La plupart des juristes spécialistes des problèmes d'environnement nous disent qu'en général l'éthique environnementale est fondée sur la combinaison plus ou moins heureuse de principes tels que l'utilitarisme ou les bonnes intentions. Il peut s'agir de la conservation des biotopes, de la préservation des espèces, de la notion de laisser vivre, etc. Puisque nous ne savons pas quelles sont les conséquences globales de nos actions, nous ne devrions rien modifier en bien ou en mal puisque nous sommes incapables de voir la différence entre le bien et le mal d'un point de vue écologique. Combien de fois n'avons nous pas modifié des biotopes dans un sens pour le "réparer" par la suite dans l'autre sens... Nous avons gaspillé autant si pas plus d'argent pour redonner un visage naturel à dame Nature que pour le façonner à notre guise. Un jour peut-être, à force de perdre de l'argent et parfois des vies, nous apprendrons la leçon.

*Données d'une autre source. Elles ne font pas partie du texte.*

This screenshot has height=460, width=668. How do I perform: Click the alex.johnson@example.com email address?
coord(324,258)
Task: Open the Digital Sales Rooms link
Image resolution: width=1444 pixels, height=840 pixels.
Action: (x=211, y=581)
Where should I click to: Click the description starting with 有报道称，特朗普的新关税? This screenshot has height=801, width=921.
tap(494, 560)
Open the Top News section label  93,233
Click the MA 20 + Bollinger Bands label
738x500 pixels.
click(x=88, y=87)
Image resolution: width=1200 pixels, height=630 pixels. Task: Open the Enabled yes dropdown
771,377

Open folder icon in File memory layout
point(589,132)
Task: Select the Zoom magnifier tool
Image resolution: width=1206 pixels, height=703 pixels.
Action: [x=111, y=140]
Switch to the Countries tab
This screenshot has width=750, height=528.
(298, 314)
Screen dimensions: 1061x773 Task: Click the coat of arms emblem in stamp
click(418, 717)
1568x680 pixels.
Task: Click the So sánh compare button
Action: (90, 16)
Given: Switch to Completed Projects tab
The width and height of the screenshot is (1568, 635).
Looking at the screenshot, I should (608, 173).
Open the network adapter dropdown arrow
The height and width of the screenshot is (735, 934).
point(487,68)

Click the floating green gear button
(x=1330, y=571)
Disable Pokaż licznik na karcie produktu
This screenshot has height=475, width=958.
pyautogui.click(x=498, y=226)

Finalement il apparaît une valeur encore plus précieuse, c'est la valeur intrinsèque de la vie et elle pourrait très bien s'appliquer à Mars.

Parallèlement à ces démarches, il ne faut pas oublier que les avocats devront amender le droit spatial au-delà des limites du système Terre-Lune et, si nous marchons un jour sur Mars, nous devrons alimenter un budget qui ira croissant au détriment des autres projets astronautiques.